### Document passage
[Start of section]

JanB comments on Trying to disambiguate different questions about whether RLHF is “good”

JanB 16 Jan 2023 14:26 UTC
LW: 1 AF: 1
0
AF
Should we do more research on improving RLHF (e.g. increasing its sample efficiency, or understanding its empirical properties) now?
I think this research, though it’s not my favorite kind of alignment research, probably contributes positively to technical alignment. Also, it maybe boosts capabilities, so I think it’s better to do this research privately (or at least not promote your results extensively in the hope of raising more funding). I normally don’t recommend that people research this, and I normally don’t recommend that projects of this type be funded.
Should we do research on alignment schemes which use RLHF as a building block? E.g. work on recursive oversight schemes or RLHF with adversarial training?
IMO, this kind of research is promising and I expect a large fraction of the best alignment research to look like this.
Where does this difference come from?

[End of section]

### Source data

[Start of section]

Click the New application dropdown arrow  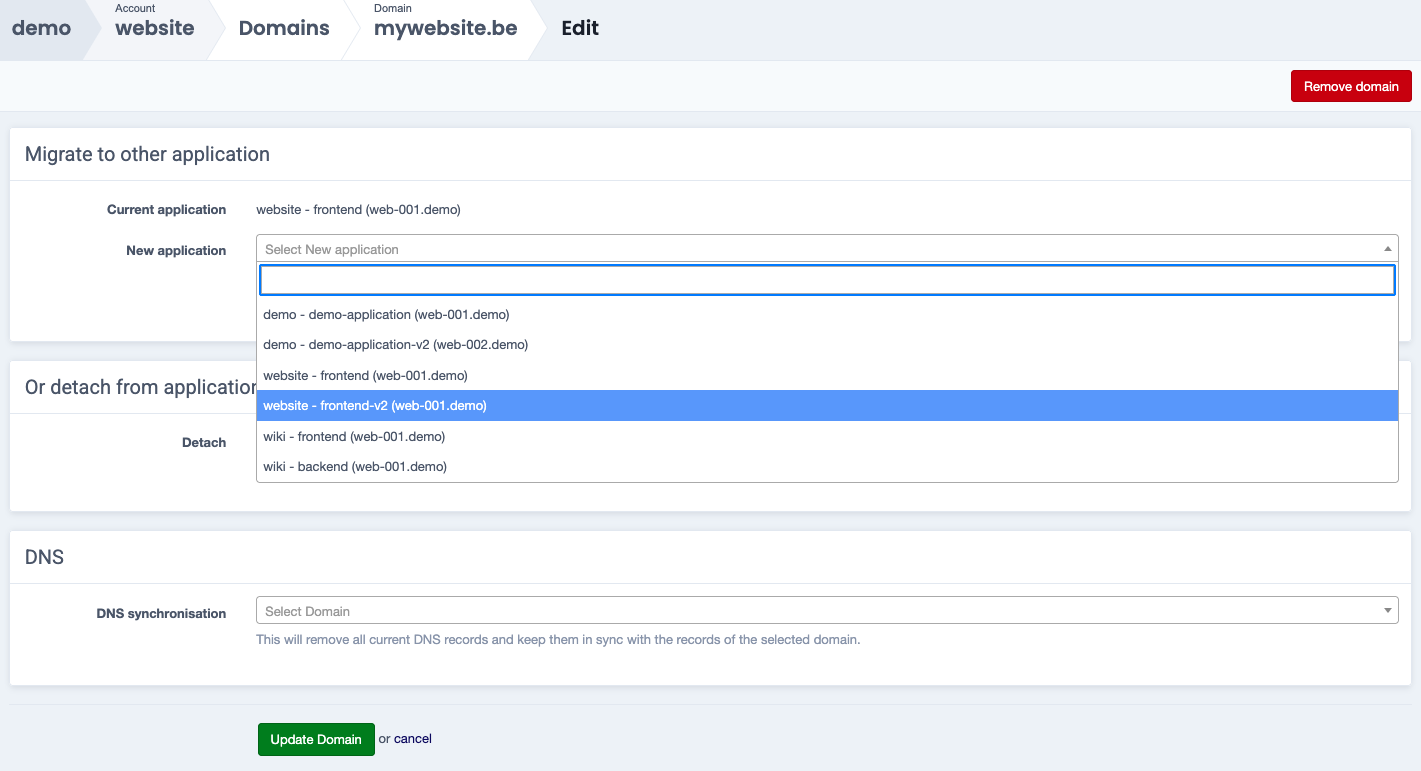[1387, 249]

[End of section]

### Actions to take
1. Go through the comment on RLHF and list each research direction it gives after "e.g." or "E.g."
2. Carry on the comment on RLHF from its last sentence, "Where does this difference come from?"

### Numbered answers
1.
- Increasing the sample efficiency of RLHF
- Understanding the empirical properties of RLHF
- Recursive oversight schemes
- RLHF with adversarial training

2.
From an alignment perspective, increasing the sample efficiency of RLHF looks really good, as this would allow us to use human experts with plenty of deliberation time to provide the supervision. I’d expect this to be at least as good as several rounds of debate, IDA, or RRM in which the human supervision is provided by human lay people under time pressure.
From a capabilities perspective, recursive oversight schemes and adversarial training also increase capabilities. E.g. a reason that Google currently doesn’t deploy their LLMs is probably that they sometimes produce offensive output, which is probably better addressed by increasing the data diversity during finetuning (e.g. adversarial training), rather than improving specification (although that’s not clear).